我们在缴纳保安税

在各大城市,当今最火红的服务业应当是保安业,因为盗贼如毛,不论街道行劫、入门抢劫、杀人或劫财害命等刑事罪案日益猖獗,几乎人人自危。

原本三五结帮抢劫的歹徒如今已壮大成为土匪(Bandits),不但携带长刀,而且身怀手枪,极端案例是7月初发生于吉隆坡蕉赖区一家夜市海鲜馆。十名劫匪挥舞巴冷刀和手枪洗劫约70名食客。警察对如此规模的抢劫案似乎也心有余而力不足。

商家求“警”不如求己

总警长秘书处助理警长蓝利‧默哈末尤索夫说,警员不能在某些地区巡逻太久,因为他们必须执行其他更重要的任务。他促请24小时营业的餐馆老板雇佣保安护卫和安装闭路电视,作为防范措施的一部分。

换言之,商家应自我保护,求“警”不如求己。目前,他们对持枪守卫的需求骤增,进一步助长保安业的蓬勃发展,同时增加营业成本。

社会治安不靖,原本是政府的责任,因为警员的薪酬主要来自公民缴纳的所得税和其他税金,如地方政府所征收的门牌税。商家的保安费在本质上是保安税。

有网民说,这是公民缴纳的第三种税金,他们每年缴纳了所得税和门牌税后,如今还得缴付保安税,不过是缴付给保安服务公司。它们的保安执照持有者多数是退休的高级警官或退伍的高级军官,或两者亲信。警方是他们变相的促销员?

居民最早付“保安税”

其实,居民比商家更早开始缴纳“保安税”。据一项对询问的国会书面回答透露,在2012年初,西马半岛有515个设有栅门站的社区,636个设有守卫站的社区,两者共计达1151个社区。

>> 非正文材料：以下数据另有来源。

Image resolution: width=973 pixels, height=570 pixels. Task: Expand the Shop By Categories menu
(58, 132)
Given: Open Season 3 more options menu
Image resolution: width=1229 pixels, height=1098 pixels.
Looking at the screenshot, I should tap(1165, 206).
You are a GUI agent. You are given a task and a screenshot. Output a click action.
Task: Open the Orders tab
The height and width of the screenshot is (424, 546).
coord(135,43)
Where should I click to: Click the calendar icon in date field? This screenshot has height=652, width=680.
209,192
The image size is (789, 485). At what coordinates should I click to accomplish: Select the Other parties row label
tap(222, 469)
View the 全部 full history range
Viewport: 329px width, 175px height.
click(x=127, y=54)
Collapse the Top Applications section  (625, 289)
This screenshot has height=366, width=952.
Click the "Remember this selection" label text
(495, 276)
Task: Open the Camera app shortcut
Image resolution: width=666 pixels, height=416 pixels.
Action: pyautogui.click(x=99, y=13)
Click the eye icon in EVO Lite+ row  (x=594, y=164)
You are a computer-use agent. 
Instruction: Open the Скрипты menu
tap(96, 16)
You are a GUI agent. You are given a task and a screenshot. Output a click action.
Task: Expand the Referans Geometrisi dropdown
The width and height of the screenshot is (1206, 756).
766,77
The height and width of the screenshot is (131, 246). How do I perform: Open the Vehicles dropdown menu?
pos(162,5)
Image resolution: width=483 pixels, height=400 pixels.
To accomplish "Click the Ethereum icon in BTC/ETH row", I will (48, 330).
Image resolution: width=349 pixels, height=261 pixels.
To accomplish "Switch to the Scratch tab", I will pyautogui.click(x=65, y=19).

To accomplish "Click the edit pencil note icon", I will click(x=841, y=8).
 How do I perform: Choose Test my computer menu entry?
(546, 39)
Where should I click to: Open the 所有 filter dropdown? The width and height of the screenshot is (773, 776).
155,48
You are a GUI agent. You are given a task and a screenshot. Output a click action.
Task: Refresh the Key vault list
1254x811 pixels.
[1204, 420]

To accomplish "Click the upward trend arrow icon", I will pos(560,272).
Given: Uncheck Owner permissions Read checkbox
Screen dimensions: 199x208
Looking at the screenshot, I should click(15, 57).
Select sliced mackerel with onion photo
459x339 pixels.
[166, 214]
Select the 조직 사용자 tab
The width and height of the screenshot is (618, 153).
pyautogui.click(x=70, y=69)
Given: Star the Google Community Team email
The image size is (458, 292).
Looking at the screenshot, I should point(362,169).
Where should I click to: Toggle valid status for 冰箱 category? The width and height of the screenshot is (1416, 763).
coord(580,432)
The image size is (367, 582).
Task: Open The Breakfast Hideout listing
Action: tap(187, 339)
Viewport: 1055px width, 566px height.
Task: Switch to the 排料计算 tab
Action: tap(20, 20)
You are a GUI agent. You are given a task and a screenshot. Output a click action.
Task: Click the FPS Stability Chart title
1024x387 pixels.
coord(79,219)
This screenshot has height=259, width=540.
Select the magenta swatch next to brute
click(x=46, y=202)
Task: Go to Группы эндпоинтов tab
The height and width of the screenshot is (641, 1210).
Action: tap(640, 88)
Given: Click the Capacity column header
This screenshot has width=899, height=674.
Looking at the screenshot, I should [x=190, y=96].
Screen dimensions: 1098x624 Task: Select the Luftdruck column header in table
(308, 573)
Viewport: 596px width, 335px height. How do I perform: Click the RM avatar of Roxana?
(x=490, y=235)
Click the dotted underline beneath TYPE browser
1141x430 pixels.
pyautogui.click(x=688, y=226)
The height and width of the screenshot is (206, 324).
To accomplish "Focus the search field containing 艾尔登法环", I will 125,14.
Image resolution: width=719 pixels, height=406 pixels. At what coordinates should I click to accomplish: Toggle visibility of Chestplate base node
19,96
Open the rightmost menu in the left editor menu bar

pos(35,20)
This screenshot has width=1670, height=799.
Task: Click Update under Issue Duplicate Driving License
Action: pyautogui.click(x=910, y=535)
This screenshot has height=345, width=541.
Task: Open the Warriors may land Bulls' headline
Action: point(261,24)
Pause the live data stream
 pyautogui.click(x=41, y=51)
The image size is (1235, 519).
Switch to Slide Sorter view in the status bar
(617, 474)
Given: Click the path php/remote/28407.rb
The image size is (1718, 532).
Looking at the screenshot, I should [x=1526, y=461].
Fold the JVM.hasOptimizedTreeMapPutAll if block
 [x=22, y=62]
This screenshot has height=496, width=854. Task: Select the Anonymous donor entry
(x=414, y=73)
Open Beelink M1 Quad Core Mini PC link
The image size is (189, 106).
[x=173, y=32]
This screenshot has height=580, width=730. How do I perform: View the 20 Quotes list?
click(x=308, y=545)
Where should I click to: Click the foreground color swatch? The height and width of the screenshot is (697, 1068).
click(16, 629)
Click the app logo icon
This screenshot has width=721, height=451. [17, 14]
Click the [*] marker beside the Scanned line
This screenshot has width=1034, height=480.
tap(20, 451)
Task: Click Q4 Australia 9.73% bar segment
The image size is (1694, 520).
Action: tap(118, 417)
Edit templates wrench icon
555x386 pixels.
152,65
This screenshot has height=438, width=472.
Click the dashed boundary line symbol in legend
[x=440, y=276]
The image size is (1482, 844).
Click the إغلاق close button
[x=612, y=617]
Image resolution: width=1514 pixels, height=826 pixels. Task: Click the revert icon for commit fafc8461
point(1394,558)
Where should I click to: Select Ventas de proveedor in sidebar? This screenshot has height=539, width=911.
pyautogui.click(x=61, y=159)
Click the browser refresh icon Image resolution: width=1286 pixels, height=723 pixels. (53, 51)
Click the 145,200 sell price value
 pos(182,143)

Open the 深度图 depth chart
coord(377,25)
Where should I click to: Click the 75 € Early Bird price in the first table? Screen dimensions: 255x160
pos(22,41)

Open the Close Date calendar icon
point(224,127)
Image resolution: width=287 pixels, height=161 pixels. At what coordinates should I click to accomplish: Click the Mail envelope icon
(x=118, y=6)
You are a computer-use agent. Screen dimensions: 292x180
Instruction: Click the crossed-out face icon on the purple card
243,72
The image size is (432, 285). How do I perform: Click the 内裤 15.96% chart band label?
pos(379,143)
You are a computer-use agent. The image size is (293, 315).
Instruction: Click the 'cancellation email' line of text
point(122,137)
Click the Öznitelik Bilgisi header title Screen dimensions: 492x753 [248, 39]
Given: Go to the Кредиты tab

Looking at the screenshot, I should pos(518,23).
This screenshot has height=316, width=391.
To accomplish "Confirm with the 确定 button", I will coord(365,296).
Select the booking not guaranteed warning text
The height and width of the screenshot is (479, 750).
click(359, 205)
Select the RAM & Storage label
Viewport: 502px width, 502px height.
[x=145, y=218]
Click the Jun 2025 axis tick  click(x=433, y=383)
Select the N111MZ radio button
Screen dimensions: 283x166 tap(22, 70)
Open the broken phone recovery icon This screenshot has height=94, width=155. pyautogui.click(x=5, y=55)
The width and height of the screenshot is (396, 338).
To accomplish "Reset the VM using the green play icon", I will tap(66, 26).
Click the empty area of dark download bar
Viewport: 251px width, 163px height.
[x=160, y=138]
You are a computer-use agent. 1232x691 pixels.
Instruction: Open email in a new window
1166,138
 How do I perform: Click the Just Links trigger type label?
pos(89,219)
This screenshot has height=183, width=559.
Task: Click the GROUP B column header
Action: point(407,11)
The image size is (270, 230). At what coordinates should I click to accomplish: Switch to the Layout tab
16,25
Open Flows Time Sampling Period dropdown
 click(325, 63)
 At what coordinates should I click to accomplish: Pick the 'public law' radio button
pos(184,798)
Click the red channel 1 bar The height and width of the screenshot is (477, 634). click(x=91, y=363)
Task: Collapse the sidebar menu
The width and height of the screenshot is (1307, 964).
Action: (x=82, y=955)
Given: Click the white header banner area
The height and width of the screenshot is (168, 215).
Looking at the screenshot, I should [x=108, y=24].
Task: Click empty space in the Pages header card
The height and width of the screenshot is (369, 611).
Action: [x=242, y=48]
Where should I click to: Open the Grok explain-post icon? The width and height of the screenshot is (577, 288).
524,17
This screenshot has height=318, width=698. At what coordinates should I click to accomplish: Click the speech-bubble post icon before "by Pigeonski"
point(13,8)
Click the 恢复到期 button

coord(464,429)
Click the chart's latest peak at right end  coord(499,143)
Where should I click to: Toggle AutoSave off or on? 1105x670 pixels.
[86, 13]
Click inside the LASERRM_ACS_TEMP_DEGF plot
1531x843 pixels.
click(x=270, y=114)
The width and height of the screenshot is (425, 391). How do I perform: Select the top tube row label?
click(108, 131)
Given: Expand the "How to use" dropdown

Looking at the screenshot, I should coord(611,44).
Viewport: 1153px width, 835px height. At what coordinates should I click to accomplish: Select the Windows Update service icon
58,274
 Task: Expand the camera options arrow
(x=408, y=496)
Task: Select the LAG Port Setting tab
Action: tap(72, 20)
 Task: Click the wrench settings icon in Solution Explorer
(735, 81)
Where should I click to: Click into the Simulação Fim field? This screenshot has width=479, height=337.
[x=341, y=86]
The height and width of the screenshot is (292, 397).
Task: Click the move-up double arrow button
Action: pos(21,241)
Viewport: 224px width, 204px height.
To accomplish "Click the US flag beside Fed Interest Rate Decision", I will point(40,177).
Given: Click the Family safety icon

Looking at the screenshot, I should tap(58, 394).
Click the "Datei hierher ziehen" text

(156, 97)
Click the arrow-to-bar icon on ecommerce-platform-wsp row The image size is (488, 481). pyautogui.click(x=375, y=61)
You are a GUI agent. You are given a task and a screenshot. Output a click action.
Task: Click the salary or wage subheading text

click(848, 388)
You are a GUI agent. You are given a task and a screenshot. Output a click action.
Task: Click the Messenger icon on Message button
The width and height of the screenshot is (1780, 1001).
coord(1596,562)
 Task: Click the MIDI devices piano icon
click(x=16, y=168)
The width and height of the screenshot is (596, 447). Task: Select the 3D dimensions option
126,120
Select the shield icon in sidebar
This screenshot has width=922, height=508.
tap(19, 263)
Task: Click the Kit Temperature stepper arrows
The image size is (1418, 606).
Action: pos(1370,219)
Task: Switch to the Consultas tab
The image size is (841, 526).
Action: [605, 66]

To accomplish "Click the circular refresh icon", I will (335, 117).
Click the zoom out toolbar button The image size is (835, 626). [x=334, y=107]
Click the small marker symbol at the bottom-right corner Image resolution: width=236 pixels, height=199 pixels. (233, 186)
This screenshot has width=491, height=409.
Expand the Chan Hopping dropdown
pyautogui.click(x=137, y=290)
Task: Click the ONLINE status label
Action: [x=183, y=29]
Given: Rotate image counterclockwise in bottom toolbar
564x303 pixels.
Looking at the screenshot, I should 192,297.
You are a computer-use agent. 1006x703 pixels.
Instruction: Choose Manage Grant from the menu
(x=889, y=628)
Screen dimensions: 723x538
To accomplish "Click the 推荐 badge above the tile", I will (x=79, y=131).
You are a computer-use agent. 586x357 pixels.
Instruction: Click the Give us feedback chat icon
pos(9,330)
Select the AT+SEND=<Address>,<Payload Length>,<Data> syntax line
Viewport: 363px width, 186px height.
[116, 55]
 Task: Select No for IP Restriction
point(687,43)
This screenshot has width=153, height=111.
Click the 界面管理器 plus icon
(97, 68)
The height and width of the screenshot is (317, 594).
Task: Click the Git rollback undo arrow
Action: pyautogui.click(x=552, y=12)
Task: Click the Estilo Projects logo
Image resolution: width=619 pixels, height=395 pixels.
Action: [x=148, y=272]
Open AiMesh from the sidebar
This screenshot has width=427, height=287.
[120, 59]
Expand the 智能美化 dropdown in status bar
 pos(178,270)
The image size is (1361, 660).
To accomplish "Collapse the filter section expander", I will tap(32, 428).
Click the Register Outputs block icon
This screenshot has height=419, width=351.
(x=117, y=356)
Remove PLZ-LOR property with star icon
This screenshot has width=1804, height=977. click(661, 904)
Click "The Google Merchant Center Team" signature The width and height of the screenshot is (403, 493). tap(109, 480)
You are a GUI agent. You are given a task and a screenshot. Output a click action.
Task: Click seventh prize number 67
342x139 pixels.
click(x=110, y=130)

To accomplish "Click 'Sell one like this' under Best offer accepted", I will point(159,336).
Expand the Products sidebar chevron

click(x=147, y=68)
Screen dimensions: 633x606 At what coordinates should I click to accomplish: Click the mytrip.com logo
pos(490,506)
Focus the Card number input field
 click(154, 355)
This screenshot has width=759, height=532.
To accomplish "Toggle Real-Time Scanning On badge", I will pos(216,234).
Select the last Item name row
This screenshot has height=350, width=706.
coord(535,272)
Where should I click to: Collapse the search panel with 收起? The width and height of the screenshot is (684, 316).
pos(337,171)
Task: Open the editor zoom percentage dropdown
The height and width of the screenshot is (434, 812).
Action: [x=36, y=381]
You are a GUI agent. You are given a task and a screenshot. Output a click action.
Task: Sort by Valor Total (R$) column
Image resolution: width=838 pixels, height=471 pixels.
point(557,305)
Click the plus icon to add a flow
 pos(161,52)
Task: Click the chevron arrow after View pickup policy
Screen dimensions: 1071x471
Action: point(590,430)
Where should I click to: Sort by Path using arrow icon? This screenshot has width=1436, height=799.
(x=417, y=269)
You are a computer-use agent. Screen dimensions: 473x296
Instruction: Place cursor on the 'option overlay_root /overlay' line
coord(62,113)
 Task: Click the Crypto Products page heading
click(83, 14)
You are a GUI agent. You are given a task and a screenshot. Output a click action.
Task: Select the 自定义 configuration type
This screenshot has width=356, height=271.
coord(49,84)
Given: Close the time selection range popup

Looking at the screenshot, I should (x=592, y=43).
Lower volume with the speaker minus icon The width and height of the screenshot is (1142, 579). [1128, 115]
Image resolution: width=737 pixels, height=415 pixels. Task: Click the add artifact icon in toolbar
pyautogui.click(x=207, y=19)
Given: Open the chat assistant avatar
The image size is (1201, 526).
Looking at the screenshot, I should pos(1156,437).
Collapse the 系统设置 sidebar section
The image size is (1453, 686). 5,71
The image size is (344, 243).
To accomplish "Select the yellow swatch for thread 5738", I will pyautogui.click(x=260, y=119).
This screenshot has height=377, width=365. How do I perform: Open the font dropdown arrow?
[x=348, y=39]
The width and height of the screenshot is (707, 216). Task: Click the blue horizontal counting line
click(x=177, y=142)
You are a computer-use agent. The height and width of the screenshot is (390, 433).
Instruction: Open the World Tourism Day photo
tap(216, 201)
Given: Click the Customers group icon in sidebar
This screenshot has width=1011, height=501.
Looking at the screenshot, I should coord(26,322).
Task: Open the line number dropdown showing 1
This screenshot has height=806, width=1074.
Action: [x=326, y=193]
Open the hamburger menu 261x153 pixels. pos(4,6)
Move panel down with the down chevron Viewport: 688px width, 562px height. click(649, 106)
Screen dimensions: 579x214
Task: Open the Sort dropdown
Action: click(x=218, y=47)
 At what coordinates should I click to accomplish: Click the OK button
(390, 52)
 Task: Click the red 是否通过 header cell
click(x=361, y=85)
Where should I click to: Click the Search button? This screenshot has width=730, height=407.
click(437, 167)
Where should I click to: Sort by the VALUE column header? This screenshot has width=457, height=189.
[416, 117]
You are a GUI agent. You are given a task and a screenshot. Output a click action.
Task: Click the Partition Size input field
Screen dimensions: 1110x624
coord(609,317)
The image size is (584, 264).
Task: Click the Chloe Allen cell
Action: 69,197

居民为了自保安全,唯有在自己的住宅区进出口要道设置栅门或守卫站。他们似乎早已坚信:警方已不能保护社区的安全。

随着社会治安的恶化,这些自保的社区数目必然骤增,及至2013年杪预计可达2000个。

现在所有新发展的住宅区几乎都属于设有栅门站或栅门和守卫兼备的自保区,这已成为趋势,又证明着犯罪浪潮一浪高过一浪。

我又收到居民协会派来的保安费催缴书。它规定排屋每月80令吉,每6个月一次付480令吉。半独立屋每月120令吉,每6个月一次付720令吉。独立屋每月150令吉,每6个月付900令吉。如果每个自保区内平均有200间房屋,平均每月付100令吉保安费,西马1151个自保区共计缴付23零2万令吉,或每年缴付约2.7624亿令吉“保安税”。

现代版“集中营”?

三年多前刚施行栅门保安站时,我每次进出栅门总会想起上世纪50年代集中营(新村)的守卫站(Home Guard)。代表英国殖民政府的卫兵管控非常严厉,村民被看待为潜在的敌人。

如今栅门站的守卫则对区内居民相当友善,因为他们是居民的雇员。这是两者之间在关系上的不同。

邻人戏称,我们现在是生活在现代版的“集中营”中,应当早出早归,尽量减少夜生活。在50年代紧急状态下,政治不安被迫住入“集中营”,今天是因为社会不安,我们被迫缴付保安税而住在“集中营”,而且还把住屋围墙加高,墙门和屋门加锁,窗口加牢,住屋形同堡垒。